• TASK A
Answer these questions from the passage on diversity, one per line, marking each answer (i), (ii), (iii) to match:
(i) In which case did the social scientists file an amicus brief?
(ii) Which Bible verse does the passage quote, and in which translation?
(iii) According to the first postulate, what does racial discrimination in the past necessitate?
• TASK B
From the records, please extract every line from the one containing "Viewport: 881px width, 835px" through the last line of the records, with both ends included. Copy each line unchanged and leave out the pictures.

• SOURCE TEXT
___
"Diversity" is a word charged with meaning in our world. It usually provokes strong emotions from both proponents and antagonists. In the secular world arguments for diversity rest upon two postulates: 1) Racial discrimination in the past necessitates positive inclusion of minority groups in decisions in order to "make up" for past discrimination in organizations 2) "Studies show how diversity improves academic performance, reduces prejudice, lowers stress and psychological barriers, and has broad positive effects on workforce development." (1) This latter statement is the result of research of the social scientists who filed an amicus brief in the case of Fisher vs. University of Texas
So how does this term “diversity” apply in the church setting or perhaps more appropriately in the kingdom setting? It should be clear the bible does not countenance any discrimination based upon race. Galatians 3:28 (NIV) “There is neither Jew nor Gentile, neither slave nor free, nor is there male and female, for you are all one in Christ Jesus.” So, there is no question that diversity in this sense is a fundamental tenet of any grouping of Christians. In one respect this corresponds to the moral argument for diversity in the secular world. That is, there is no place for discrimination based on the moral grounds for equality alone.
___
• DATA ENTRIES

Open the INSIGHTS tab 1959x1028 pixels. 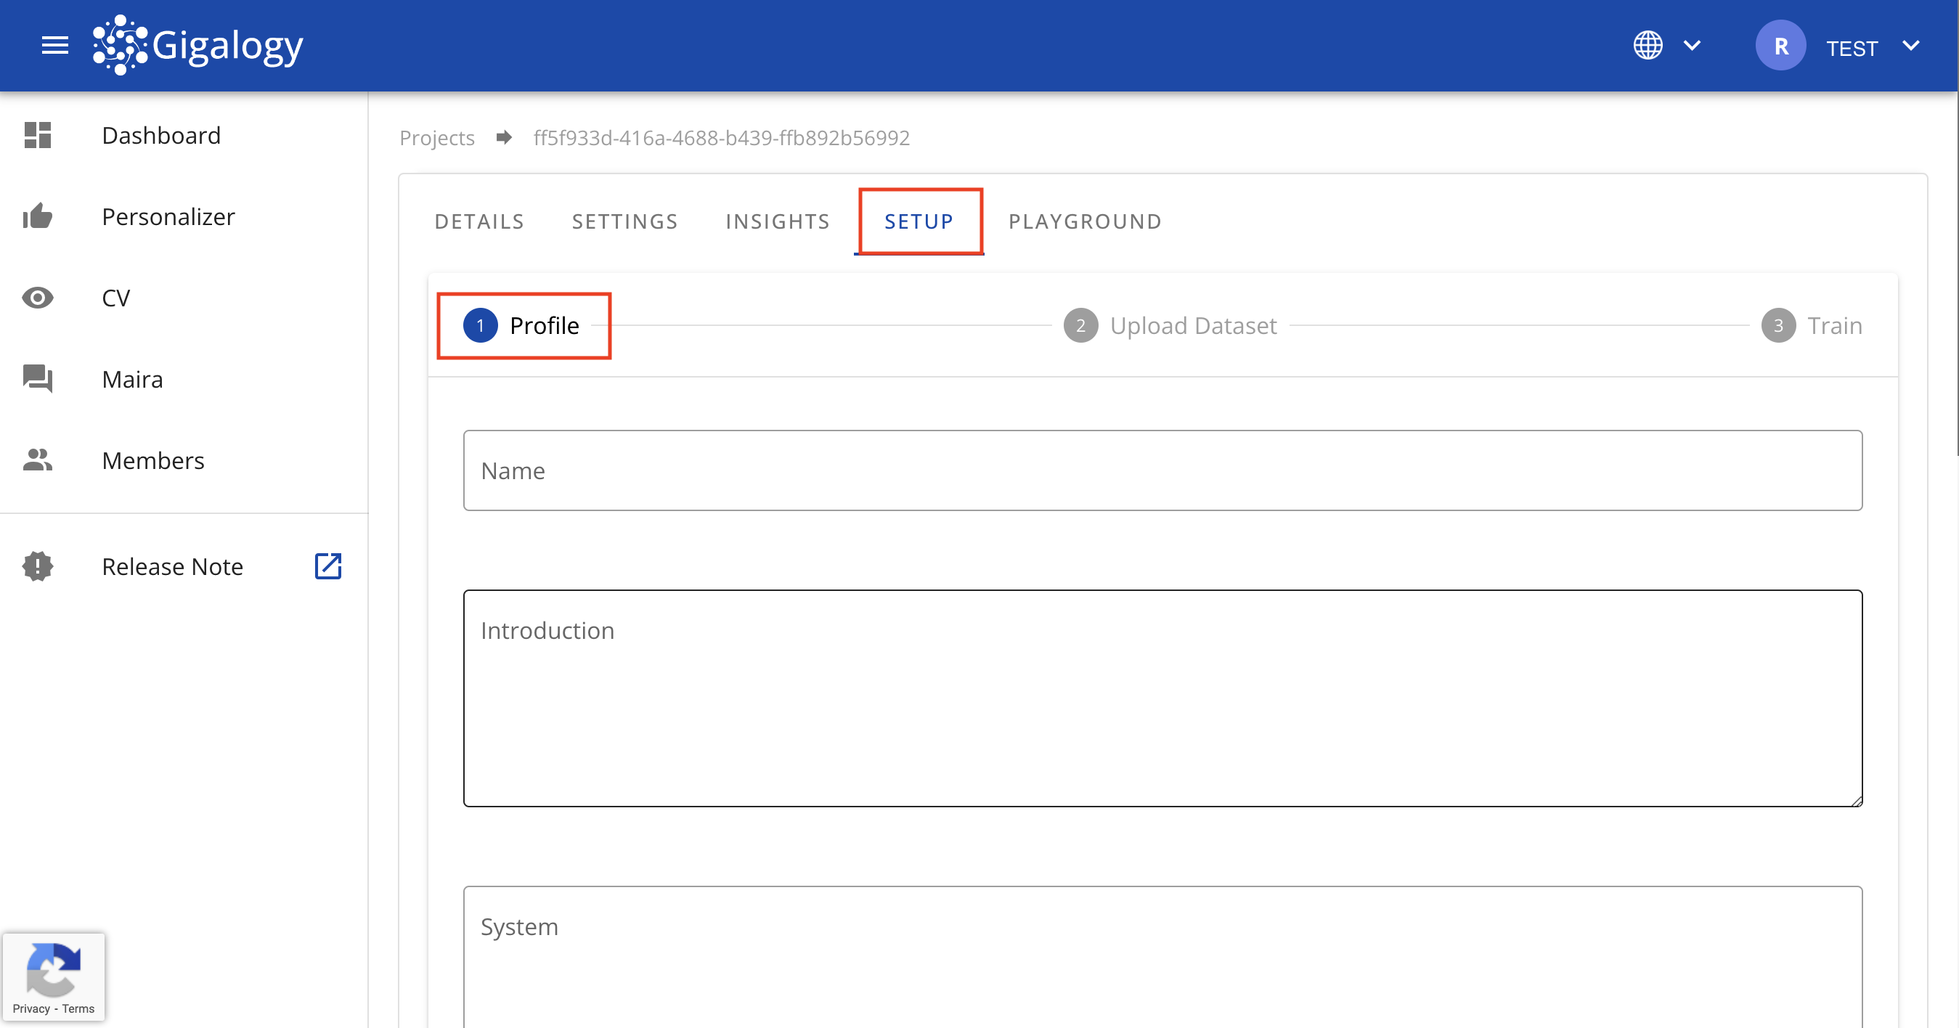point(777,221)
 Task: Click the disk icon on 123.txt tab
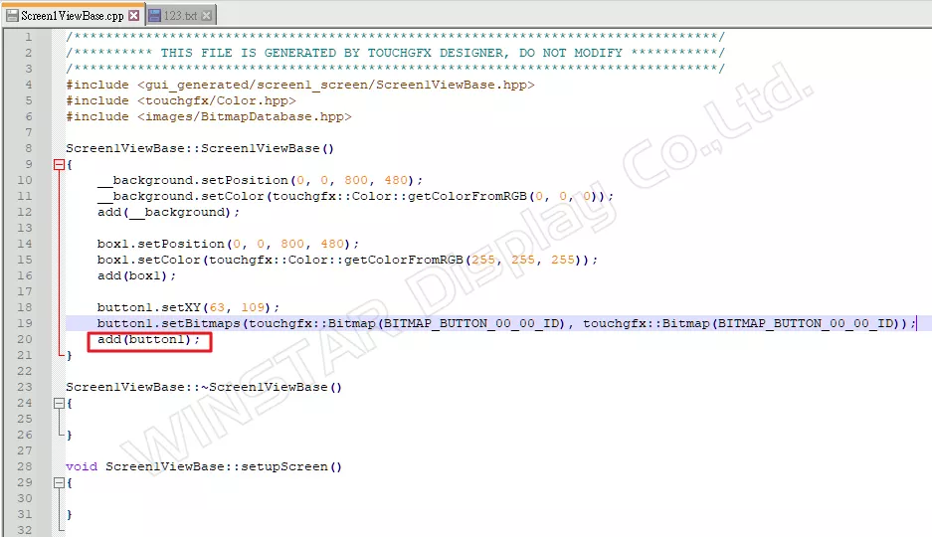pos(154,16)
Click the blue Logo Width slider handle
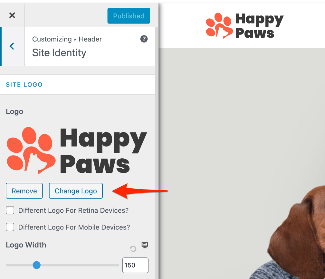Screen dimensions: 325x279 coord(37,265)
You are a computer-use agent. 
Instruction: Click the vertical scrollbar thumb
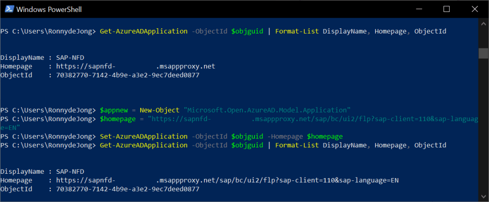coord(483,52)
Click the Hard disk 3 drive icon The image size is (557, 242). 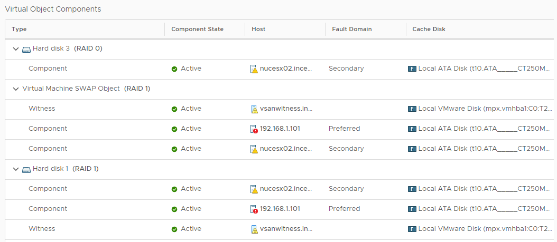26,49
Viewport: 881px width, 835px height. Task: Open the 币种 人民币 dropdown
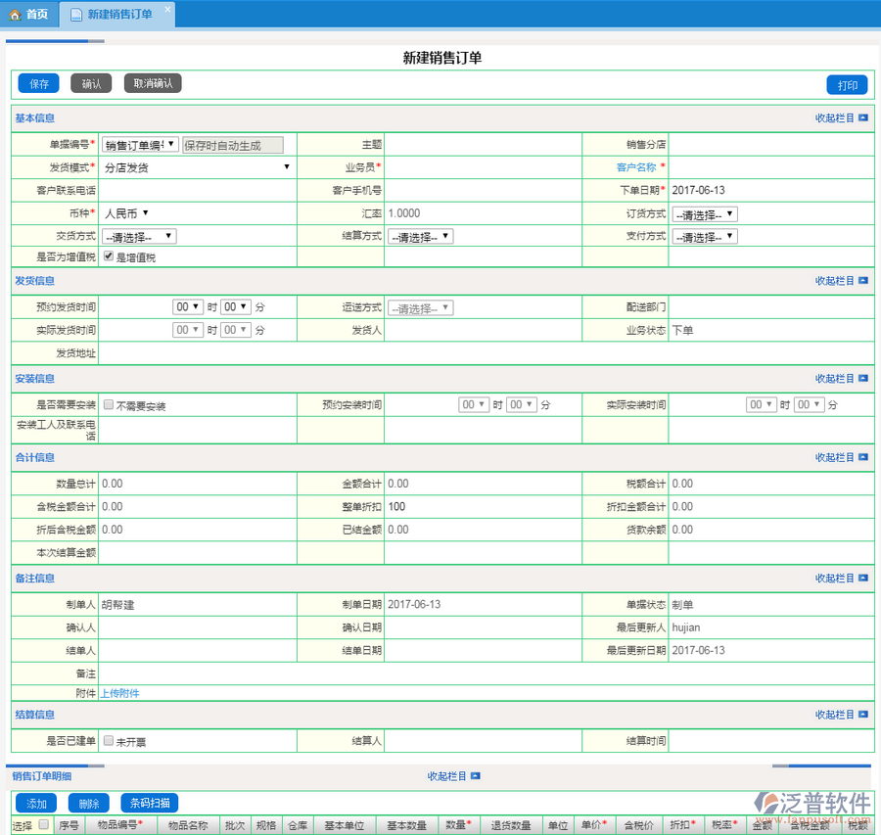pos(126,212)

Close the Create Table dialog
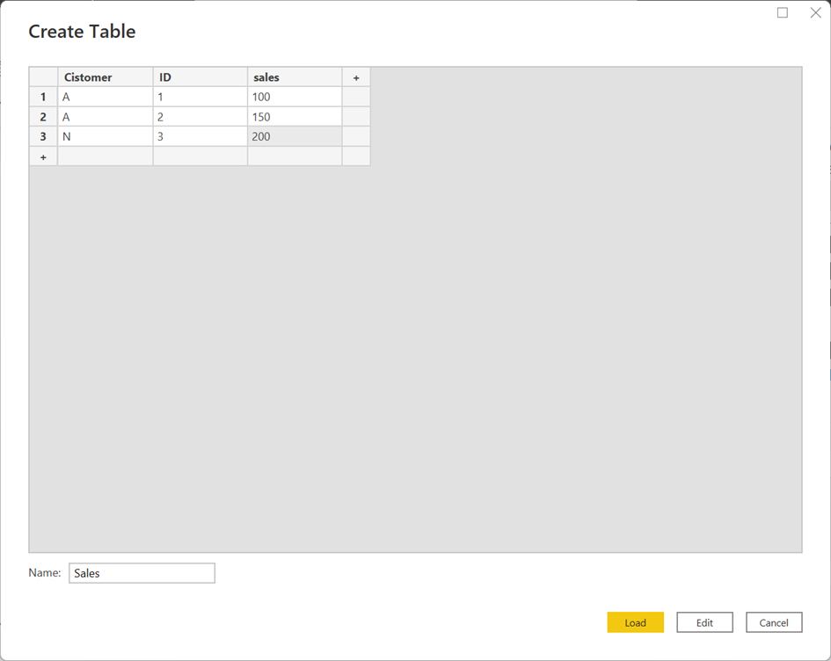tap(815, 13)
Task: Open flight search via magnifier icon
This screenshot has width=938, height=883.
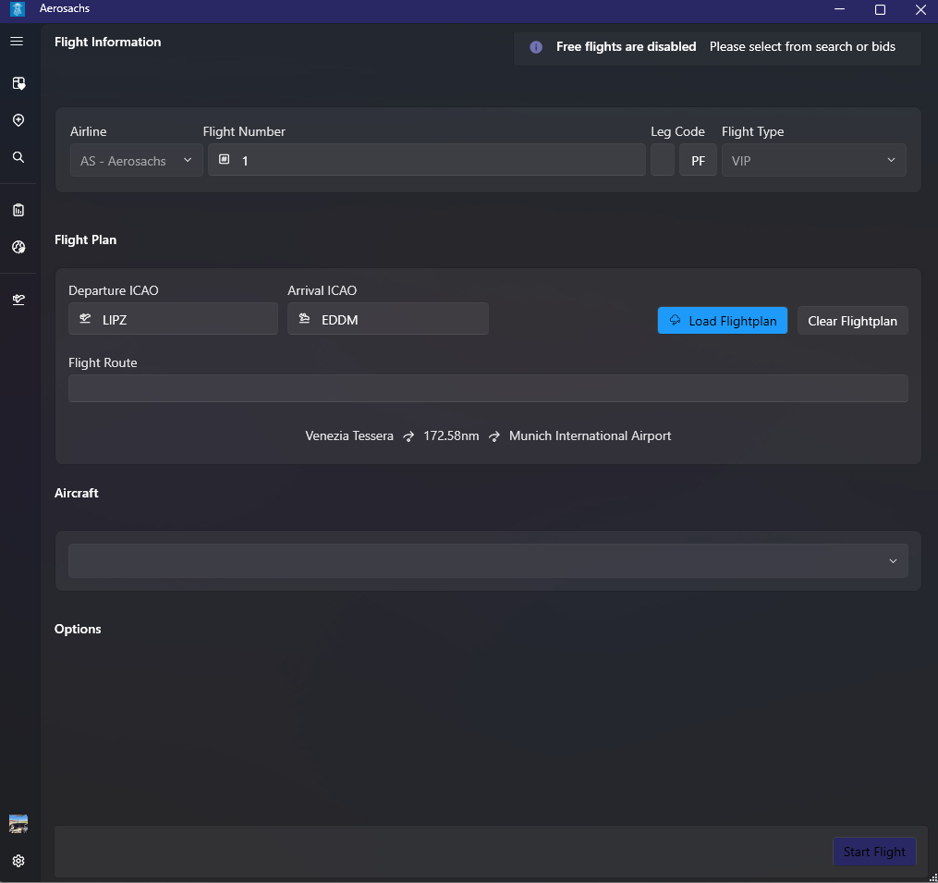Action: pyautogui.click(x=18, y=157)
___
• TASK RESPONSE A
(i) Fisher vs. University of Texas
(ii) Galatians 3:28, in the NIV
(iii) Positive inclusion of minority groups in decisions, to "make up" for past discrimination in organizations

• TASK RESPONSE B
Viewport: 881px width, 835px height. Task: Open the 币种 人民币 dropdown
pos(126,212)

Close the Create Table dialog
tap(815, 13)
Task: Open flight search via magnifier icon
This screenshot has width=938, height=883.
Action: pyautogui.click(x=18, y=157)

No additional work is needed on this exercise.